Bien que les représentants de l’État, à l’instar de Macron, aient gardé leur distance avec les YPG et le PKK et aient fait quelques maigres affirmations selon lesquelles le PKK est une organisation terroriste, une telle distinction n’est pas faite dans les colonnes des grands médias.

En outre, la connexion et la relation entre le HDP et le PKK sont souvent ignorées. Il est souligné que le HDP est un parti politique « pro-kurde » ou même un deuxième parti d’opposition, ce qui donne l’impression qu’il représente tous les Kurdes de Turquie, et de facto est un parti fort. Dans ce contexte, la levée de l’immunité de certains députés du HDP ou la révocation de maires pour être jugés pour terrorisme est présentée comme irrespectueuse de la volonté des électeurs et, bien sûr, est écrite sous le titre de manque de démocratie en Turquie.

Bien que les représentants de l’État restent silencieux, les grands médias décrivent même les poursuites et le renvoi des personnes liées à l’organisation terroriste comme une opération de “nettoyage” majeure contre les dissidents, sans parler du soutien à la lutte de la Turquie contre l’organisation FETO. En dissimulant la tentative de coup d’État du 15 juillet entre les lignes, il exonère le réseau d’espionnage du coup d’État et place cette lutte sous le prisme des lacunes démocratiques de la Turquie.

Bien sûr, il existe des lacunes de la démocratie turque et des problèmes que le gouvernement ne parvient pas à bien gérer. Mais les grands médias français ne critiquent pas la Turquie sur ces points; ils préfèrent plutôt se faufiler à travers deux piliers de la lutte contre le terrorisme, qui est vital pour sa souveraineté et son indépendance. Considérant que les deux organisations terroristes en question sont sous l’aile des États-Unis, on peut dire que ce soutien achève en réalité le combat d’Ankara en Arménie, en Méditerranée orientale, à Chypre, en Libye et les questions égéennes.

Au sujet de ces problèmes, les grands médias français ne se contentent pas de véhiculer les déclarations des autorités officielles, mais font également des analyses et des commentaires extrêmement troublants qui justifient les thèses des camps opposés, suggérant que la Turquie mène des politiques “expansionnistes” dans sa région.

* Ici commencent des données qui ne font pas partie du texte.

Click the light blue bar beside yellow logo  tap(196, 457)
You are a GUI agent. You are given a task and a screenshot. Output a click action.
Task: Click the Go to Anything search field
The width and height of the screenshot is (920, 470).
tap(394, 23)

 » Pourquoi l’opinion publique française est-elle dirigée contre la Turquie? « 

Le point commun de l’approche des grands médias français sur les questions que nous avons évoquées ci-dessus est que la Turquie s’oppose aux positions vitales pour nos intérêts nationaux, réalisées avec le gouvernement. Étant donné que les grands médias font appel à des masses publiques ordinaires, il convient de souligner que le but ici est de graver dans la mémoire l’hostilité anti-turque et turque en France. Il s’agit sans aucun doute d’une évolution en relation avec le positionnement politique selon lequel, après la chute de l’URSS, l’ennemi commun de l’Occident est maintenant l’Islam, reflété en France dans la période post 11 septembre (2001).

Bien qu’il y ait aussi ceux qui attribuent cela au réflexe de Macron de freiner Marine Le Pen, la dirigeante du Parti du Rassemblement National (RN), dont la côte ne cesse de grimper comme candidate favorite aux élections de 2022. Mais il n’est pas facile d’évaluer les incommensurables déclarations de Macron visant les Turcs en France à travers l’Organisation de l’Union turco-islamique pour les affaires religieuses (DITIB), qu’ils considérait comme une garantie de laïcité dans les périodes précédentes. Pour en revenir à la question que nous avons soulevée dans le titre, nous n’avons pas de données concrètes selon lesquelles l’État français (profond) utilise les grands médias comme un outil pour produire de l ‘ “influence” à l’intérieur et à l’extérieur du pays, à l’exception des parallèles que nous avons cités ci-dessus. Mais comme on peut le constater, les grands médias suivent une ligne qui est très cohérente avec les politiques officielles de l’État sur de nombreuses questions liées à la Turquie. Il n’est certainement pas possible de répondre à cela naturellement.